== Records provided ==

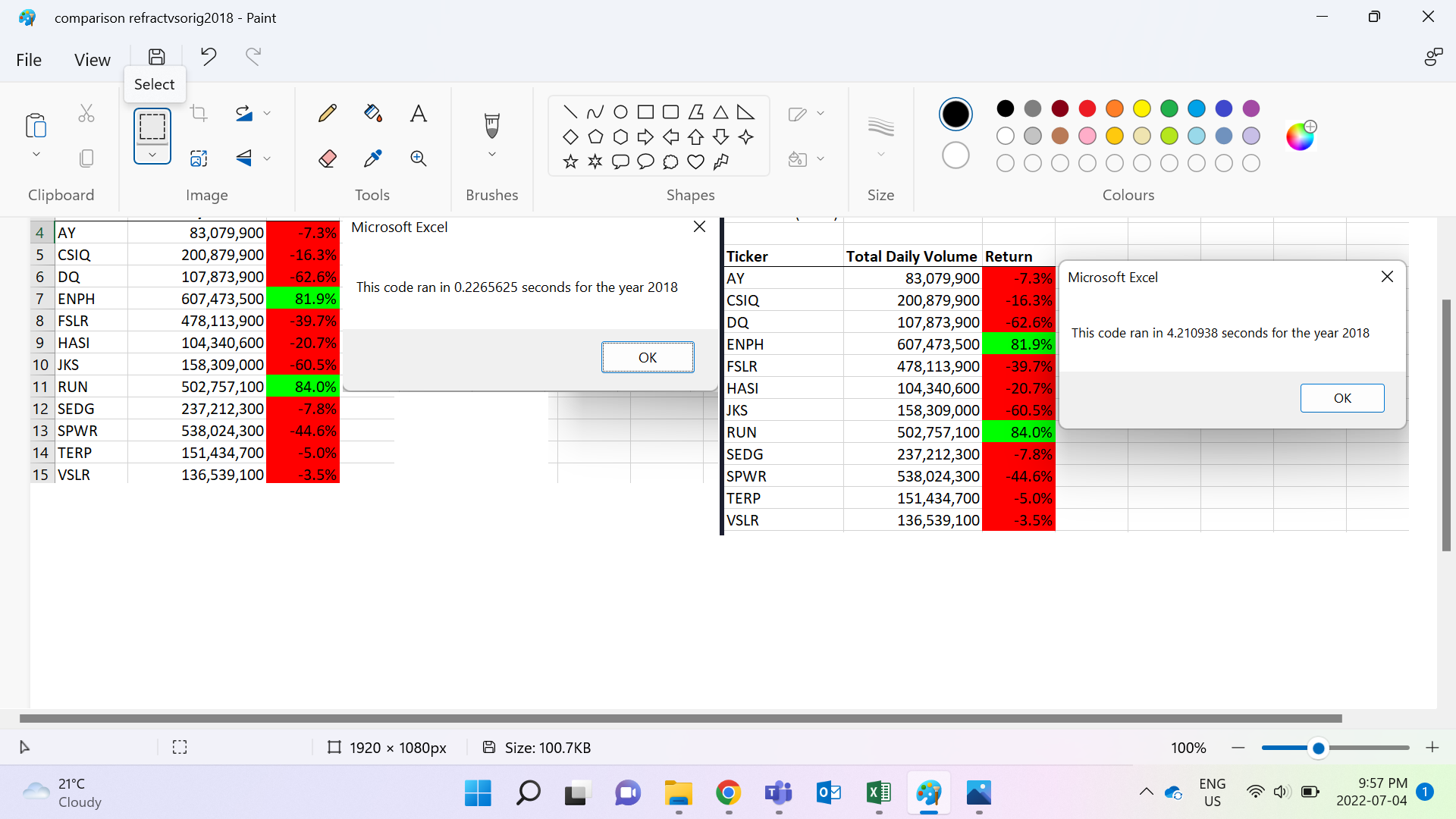
Task: Select the Pencil tool
Action: point(328,114)
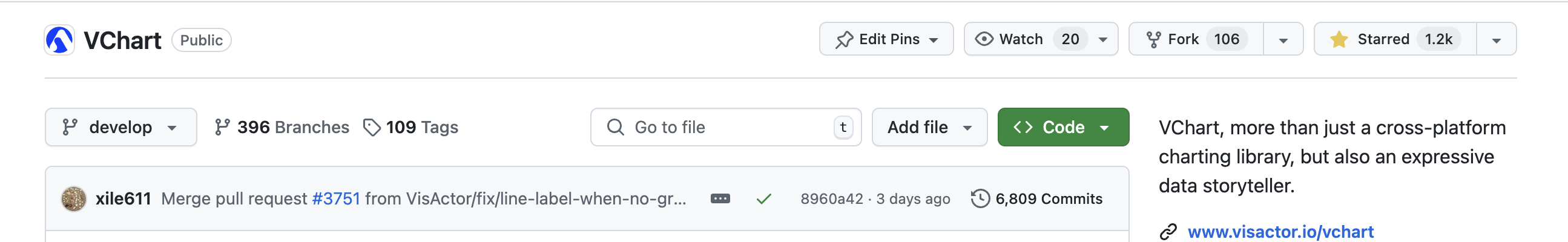The image size is (1568, 242).
Task: Click the fork icon on Fork button
Action: point(1153,39)
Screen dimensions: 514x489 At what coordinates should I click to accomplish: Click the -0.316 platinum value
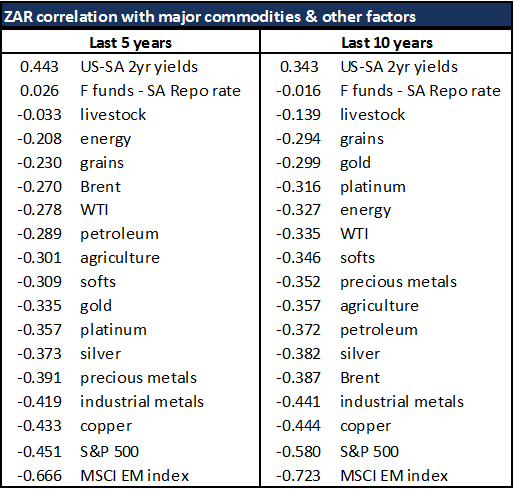pos(298,187)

===

**Brief**
Write out the stretch from the line containing "Screen dimensions: 514x489" through the last line as a numbered list, skipping any blank lines and leaving out the pictures.

**Task response**
1. Screen dimensions: 514x489 At what coordinates should I click to accomplish: Click the -0.316 platinum value
2. pos(298,187)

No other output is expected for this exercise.